Text provided
——————————

High Court Of Allahabad
Vijay Kumar Ruia Vs. CIT
Section : 246,63, 65,86,249
Pankaj Mithal, J.
Writ Tax No. 1194 Of 2000
March 30, 2011
1. Challenging the order dated October 5, 2000 (annexure 9 to the writ petition) passed by the Commissioner of Income-tax, Kanpur, the petitioner has prayed for issuance of a writ of certiorari quashing the same and a writ of mandamus directing respondent No. 1 to decide the petitioner’s appeal on the merits within a time bound period. A further prayer has also been made for quashing confirmation of the auction sale and the sale certificate both dated April 25, 1988.
2. A portion of the immovable property, plot No. 80/87, Latouche Road, Kanpur was put to auction for realisation of certain income-tax dues outstanding in the name of Smt. Indramani Singhania. The auction was conducted on March 22, 1988. Respondent No. 3 was the highest bidder. The auction was confirmed by the Tax Recovery Officer vide order dated April 25, 1988 and a certificate of sale in favour of the auction purchaser, respondent No. 3 was issued on the same day. One Gobind Ram Tibrewal who was one of the executors of the will of Smt. Indramani Singhania preferred an appeal purporting to be under rule 86 of Schedule II to the Income-tax Act (hereinafter referred to as the Act) before the Commissioner of Income-tax, Kanpur. On the death of Gobind Ram Tibrewal the petitioner continued with the appeal being the administrator of the estate of the late Smt. Indramani Singhania appointed by the High Court vide order dated May 2, 1996 in a Testamentary Case No. 12 of 1980 and thereafter as a residuary legatee to the estate of the aforesaid deceased under the order dated January 4, 2000 of the High Court. The said appeal has been dismissed as not maintainable and being barred by time.

——————————

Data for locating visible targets
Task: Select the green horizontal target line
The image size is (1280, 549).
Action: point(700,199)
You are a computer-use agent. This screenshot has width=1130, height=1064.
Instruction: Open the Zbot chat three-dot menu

——————————

Your objective
In the court judgment above, on what date was the auction of the Kanpur property conducted?

Response to the exercise
March 22, 1988